Coccidiosis caused by the Eimeria spp., an Apicomplexan protozoon, is a major intestinal disease that affects the poultry industry. Although most cases of coccidiosis are subclinical, Eimeria infections impair bird health and decrease overall performance, which can result in compromised welfare and major economic losses. Viable sporulated Eimeria oocysts are required for challenge studies and live coccidiosis vaccines. Potassium dichromate (PDC) is typically used as a preservative for these stocks during storage. Although effective and inexpensive, PDC is also toxic and carcinogenic.

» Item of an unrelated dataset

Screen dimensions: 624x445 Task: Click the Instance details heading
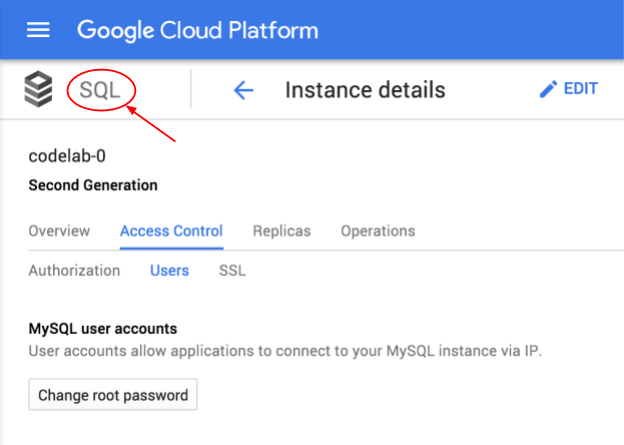click(365, 90)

Chlorhexidine (CHX) salts may be a possible alternative, as this is a widely used disinfectant with less toxicity and no known carcinogenic associations

Methods

In vitro testing of CHX gluconate and CHX digluconate exhibited comparable oocyst integrity and viability maintenance with equivalent bacteriostatic and bactericidal activity to PDC. Subsequent use of CHX gluconate or digluconate-preserved Eimeria oocysts, cold-stored at 4°C for 5 months, as the inoculum also resulted in similar oocyst shedding and recovery rates when compared to PDC-preserved oocysts.

Results and discussion

These data show that using 0.20% CHX gluconate could be a suitable replacement for PDC. Additionally, autofluorescence was used as a method to evaluate oocyst viability. Administration of artificially aged oocysts exhibiting >99% autofluorescence from each preserved treatment resulted in no oocyst output for CHX salt groups.